The intense emotions expressed at funerals can range from stoicism to uncontrollable sobbing and loud wailing.  How do you handle the overt emotions of total strangers who have gathered in your funeral home to pay respect to the deceased?

The fact is, you can’t control them—not per say.

In a way, you are like a surfer riding a breaker as it speeds toward shore.  Surfers cannot control the tide or the waves that propel their surfboard forward.  They do, however, control the ride.  By shifting their weight on the board and anticipating the currents, they guide the surfboard and keep up the speed so that they can ride the wave all the way in.  Surfing demands training and years of practice to become skilled enough to delicately ride a monstrous wave, avoid being flipped and maintain that balance for the whole run.

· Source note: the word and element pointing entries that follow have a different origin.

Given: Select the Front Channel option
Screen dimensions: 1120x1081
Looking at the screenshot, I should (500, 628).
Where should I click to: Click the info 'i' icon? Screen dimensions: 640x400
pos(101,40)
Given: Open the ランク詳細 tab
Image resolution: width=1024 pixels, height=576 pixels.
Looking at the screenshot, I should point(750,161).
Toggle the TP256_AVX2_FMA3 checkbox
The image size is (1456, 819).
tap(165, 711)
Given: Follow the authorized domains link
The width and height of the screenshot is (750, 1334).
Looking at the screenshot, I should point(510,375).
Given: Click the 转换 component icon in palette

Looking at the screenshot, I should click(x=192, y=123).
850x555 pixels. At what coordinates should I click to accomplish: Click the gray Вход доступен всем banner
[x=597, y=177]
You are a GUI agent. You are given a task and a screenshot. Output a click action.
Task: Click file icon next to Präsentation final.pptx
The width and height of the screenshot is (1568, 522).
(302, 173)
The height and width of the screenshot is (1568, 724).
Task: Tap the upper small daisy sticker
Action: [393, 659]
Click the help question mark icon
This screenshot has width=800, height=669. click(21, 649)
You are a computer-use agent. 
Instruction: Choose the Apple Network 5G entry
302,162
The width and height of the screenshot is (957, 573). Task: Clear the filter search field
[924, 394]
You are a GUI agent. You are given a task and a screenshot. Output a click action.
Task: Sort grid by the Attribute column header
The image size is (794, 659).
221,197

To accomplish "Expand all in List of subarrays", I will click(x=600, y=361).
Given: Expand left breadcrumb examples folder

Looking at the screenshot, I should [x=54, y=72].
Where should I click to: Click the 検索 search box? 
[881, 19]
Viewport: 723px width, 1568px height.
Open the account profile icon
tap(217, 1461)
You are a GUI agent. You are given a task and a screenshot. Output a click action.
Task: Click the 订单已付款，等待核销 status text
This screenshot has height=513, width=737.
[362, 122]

As a funeral director, you are facing emotional energies as powerful as a crashing ocean wave.  Just as waves rolling onto the beach are made up of individual currents that tug and pull in every direction, the myriad of emotions surfacing during the funeral service are antagonistic forces that will collide if not harnessed.

That is what you do—harness the emotions of the grieving family and friends during the service.  Your goal is to direct their grief, however it is being expressed, into a joint tribute to the deceased.  The service may not go as you planned.  Occasionally, grief expresses itself in very inappropriate ways, such as hysterical laughter or heated arguing among family members.   Don’t let your surfboard be flipped.  Take each griever’s perspective into consideration as you cut through any waves of emotion that might cause the funeral to lose its momentum.  You guide the event just as a surfer guides his board.

If one of the grievers becomes uncontrollable, seriously disrupting the service, you need to decide on the spot how to handle it.  You may have to have a firm hand, perhaps guiding that person to a side room and allowing him or her to express grief energetically there.  See if you can find a family member to sit with the griever until calmed down.

If the disruption is borderline, or the emotional outburst is coming from an immediate family member, you may want to pause the service for a few minutes and give it time to subside, then resume the funeral.  Again, you are surfing unexpected currents and your judgment as each one hits your board determines the outcome.

Fortunately, most funeral services are more subdued.  Even when your grievers are less expressive with their grief, you still need to harness their emotions in a way that honors their loved one.  In that case, you can be the surfer that zigzags, encouraging survivors to get up and share precious or funny anecdotes, leaving everyone with rich memories of their loved one.